Please transcribe, without any changes, the part of the listing that opens with its first line and closes with the line containing "pos(143,68)".

Data entries:

·····

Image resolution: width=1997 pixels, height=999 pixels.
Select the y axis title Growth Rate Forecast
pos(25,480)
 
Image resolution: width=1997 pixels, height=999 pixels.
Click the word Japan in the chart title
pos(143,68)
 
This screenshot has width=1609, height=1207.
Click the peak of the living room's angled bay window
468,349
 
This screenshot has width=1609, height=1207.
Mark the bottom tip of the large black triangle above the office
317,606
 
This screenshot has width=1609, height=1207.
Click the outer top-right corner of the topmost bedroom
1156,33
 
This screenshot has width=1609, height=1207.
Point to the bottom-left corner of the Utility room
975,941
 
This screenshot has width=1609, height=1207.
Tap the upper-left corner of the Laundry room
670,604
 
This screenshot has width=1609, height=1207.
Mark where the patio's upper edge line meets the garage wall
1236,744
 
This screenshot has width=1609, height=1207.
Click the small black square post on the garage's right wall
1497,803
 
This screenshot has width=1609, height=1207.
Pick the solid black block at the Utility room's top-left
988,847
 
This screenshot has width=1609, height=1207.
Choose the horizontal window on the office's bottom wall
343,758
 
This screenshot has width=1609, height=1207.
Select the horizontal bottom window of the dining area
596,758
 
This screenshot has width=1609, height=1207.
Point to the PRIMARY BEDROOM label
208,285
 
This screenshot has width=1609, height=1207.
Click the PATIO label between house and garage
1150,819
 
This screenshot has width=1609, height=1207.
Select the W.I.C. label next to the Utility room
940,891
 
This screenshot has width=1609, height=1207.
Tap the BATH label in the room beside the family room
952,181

·····

**WORKED ANSWER:**
Image resolution: width=1997 pixels, height=999 pixels.
Select the y axis title Growth Rate Forecast
pos(25,480)
 
Image resolution: width=1997 pixels, height=999 pixels.
Click the word Japan in the chart title
pos(143,68)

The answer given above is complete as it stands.